Il consigliere Conforzi ha dichiarato: “Dobbiamo evitare quanto accadde con la precedente tendopoli, situata nei pressi dell’area cani del parco Pallotta. Passarono mesi prima che venissero presi provvedimenti nei confronti delle persone in emergenza abitativa, nonostante queste avessero dato vita a una discarica abusiva che occupava una parte significativa di questo giardino. Proprio per evitare un’altra brutta esperienza come quella, che alimentò anche la presenza di una cospicua colonia di ratti, vigilerò affinché gli interventi vengano attuati rapidamente e che la situazione non cada nel dimenticatoio del Palazzo del Governatorato.”

Le prospettive di riqualificazione per il Parco Pallotta di Ostia

Il contenzioso sull’autolavaggio e le possibili soluzioni

Secondo alcune voci di corridoio interne al Consiglio del X Municipio, durante quest’estate l’attenzione delle istituzioni sarebbe stata rivolta al parco Pallotta. A breve, l’Amministrazione lidense potrebbe fare un annuncio riguardo lo sviluppo della questione legata all’autolavaggio di via dell’Appagliatore, un nodo che si trascina da più di vent’anni. L’attività, che sarebbe regolare, versa però in stato di abbandono a causa di un contenzioso con il Comune di Roma e occupa quello che dovrebbe essere l’ingresso principale dell’area verde.

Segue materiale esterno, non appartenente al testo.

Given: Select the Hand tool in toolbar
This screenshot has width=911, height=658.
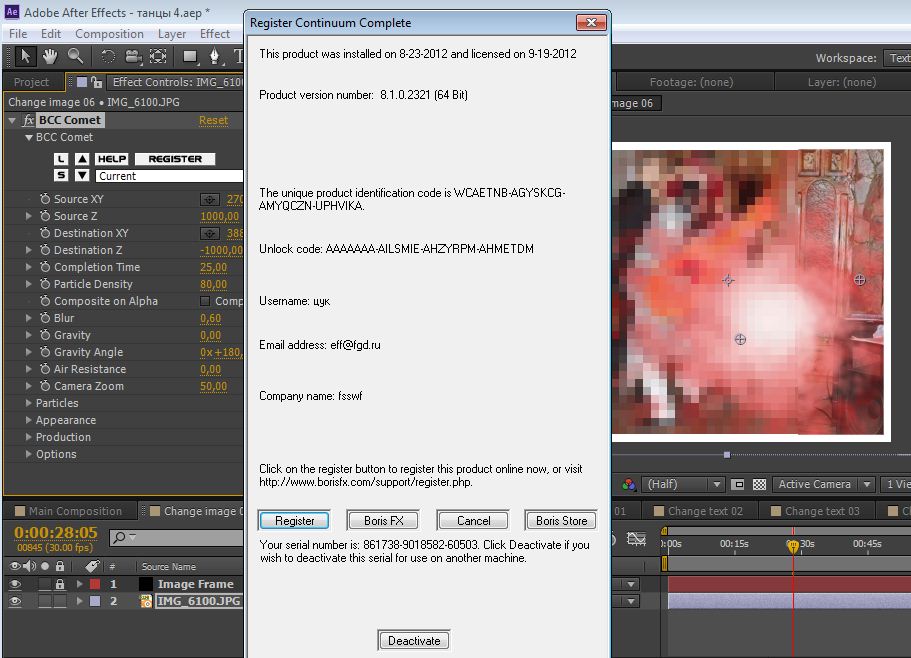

Eventi futuri e le potenzialità del parco per la cultura e il turismo

Se il contenzioso con la cooperativa che gestisce l’autolavaggio venisse risolto, potrebbe innescarsi un processo di graduale riqualificazione del parco Pallotta. Oltre all’acquisizione di un nuovo ingresso e alla creazione di posti auto per favorire lo sviluppo delle attività commerciali circostanti, lo spazio potrebbe diventare più attrattivo, ospitando importanti eventi culturali. Alcune società specializzate in eventi starebbero sondando il terreno per il futuro, con un’ottica in vista dell’estate 2026, per riportare concerti e attività artistiche in un luogo che in passato ha visto esibirsi artisti del calibro di Marco Masini, Enrico Ruggeri, Luca Barbarossa e Nino D’Angelo.